In this case, I’m skeptical. Just about every public opinion poll taken in the days and weeks leading up to the vote on Sunday showed that more Americans opposed the bill than supported it. Many of those in opposition also wrote letters or typed e-mails hoping that their voices would be heard. Are they not “unsung”?

Indeed, the passage of this bill seems to be an obvious case of top-down change. Democratic leaders saw that the public was, for whatever reason, opposed to the bill, but they decided to pass it anyway. I think their decision was the right one and a very strong case for representative over direct democracy, for members of Congress valuing their constituents’ interests over their constituents’ current preferences.

Does Obama really think that it was a groundswell of public support, not Nancy Pelosi’s steely resolve in an uncertain political environment, that pushed the bill to the finish line? I doubt it. While much has been made of the president’s community organizing past and have linked this past to his supposed bottom-up governing style, John Judis’ 2008 account in “The New Republic” of Obama’s transition from community organizer to politician shows that it was prompted by the realization that to make change, in the young Obama’s words, “You either had to be an elected official or be influential with elected officials.”

With this in mind, Obama worked his way up to become the most powerful elected official in the world and is now successfully making change. But he continues to talk like a community organizer. During the campaign, he frequently talked about how the campaign wasn’t about him, how he was just a symbol elevated by the people with the hope of creating a better country.

I think it’s just a shtick. But what a shtick it is. During the campaign, by getting people excited about politics and making them think they actually mattered, Obama generated a buzz.
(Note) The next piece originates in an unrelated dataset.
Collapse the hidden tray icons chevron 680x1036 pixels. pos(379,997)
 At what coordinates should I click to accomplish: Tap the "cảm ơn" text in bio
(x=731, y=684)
Perhaps most importantly, it made people feel good about supporting him and contributing money to his campaign, which, in the aggregate, made a huge difference. The genius of Obama is that in making people think they matter and act as if they matter, they can start to matter.

But this shtick frequently requires a willing suspension of disbelief when people don’t really matter. Shortly after the 2008 election, the News dared to question that disbelief by citing a study by Professors Donald Green and Alan Gerber to suggest that all of the phone-banking and door-knocking done by members of Yale for Change (including me) had minimal impact (“Months of canvassing, 430 votes to show for it?” Nov. 6, 2008). Many of my fellow Yalies for Change objected vociferously to the article, but none could present a competing study that suggested their impact was greater than the original study’s results would imply.

Just as the Obama campaign wanted to make you feel like you knocking on doors had a chance to swing the election, the Obama Administration wants you to think that your actions were responsible for getting health care passed, even if it is pretty clear that they weren’t.

Obama has been a top-down leader throughout his political career — all politicians are. It is perhaps an indication of just how good a top-down leader he is that he can convince people that his accomplishments are coming from the bottom up.

Matthew Ellison is a senior in Branford College.